Prime Minister Boris Johnson himself threatened last week to employ the same device, telling MPs: “We will do everything we need to do, whether legislatively or indeed by invoking Article 16 of the Protocol to ensure there is no barrier down the Irish Sea.”
Calls from the DUP and other unionist parties to scrap the whole Protocol have intensified in recent weeks, following evidence of some disruption to trade arriving at Irish Sea ports from Great Britain.
Unionists and loyalists believe Northern Ireland’s position within the UK has been undermined by the Protocol, which was incorporated into the Withdrawal Agreement to ensure a free-flowing Irish land border post-Brexit.
It means Northern Ireland follows the EU’s rules on goods while the rest of the UK is not similarly obliged.
It requires extra pre-delivery red tape and inspections at Northern Ireland’s ports which initially reduced consumer choice of some food supplies and threatened parcel deliveries.

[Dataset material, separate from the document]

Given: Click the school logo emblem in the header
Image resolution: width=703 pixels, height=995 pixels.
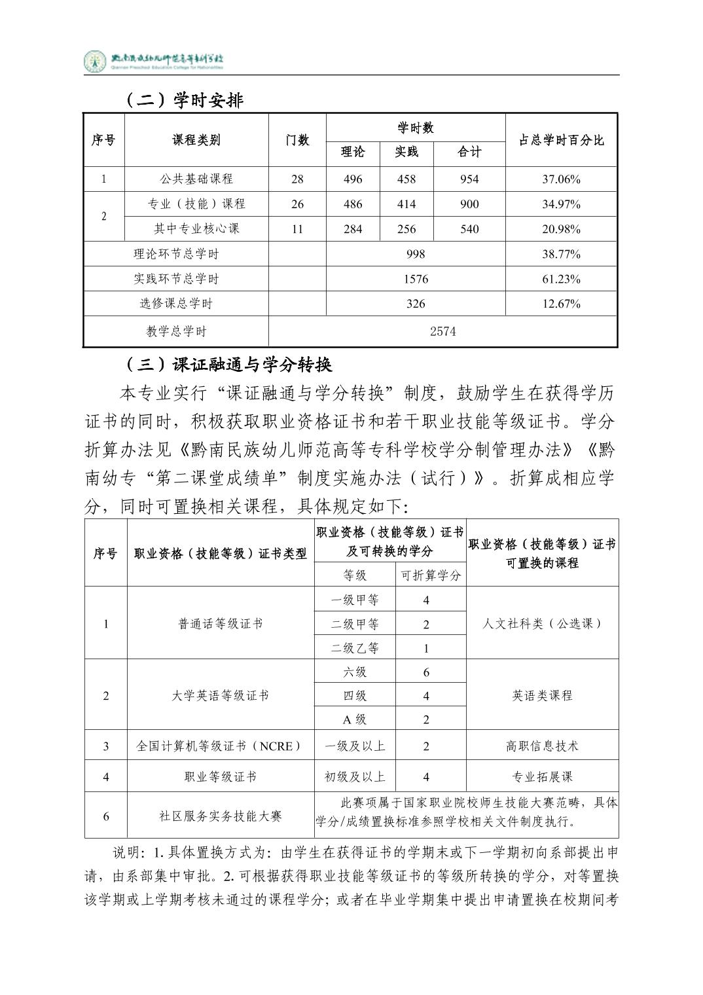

But senior Cabinet Office official Jessica Glover told MPs that trade flows from Great Britain to Northern Ireland are “back to normal”.
Ms Glover, director general of the Transition Task Force in the Cabinet Office, told the Commons European Scrutiny Committee: “GB to NI trade flows are back to normal and indeed slightly higher now than they were in the equivalent week last year.
“So we are not seeing disruptions in trade flows on that route which is again a testimony to the really good work that many businesses I know have done to get themselves ready for those arrangements.”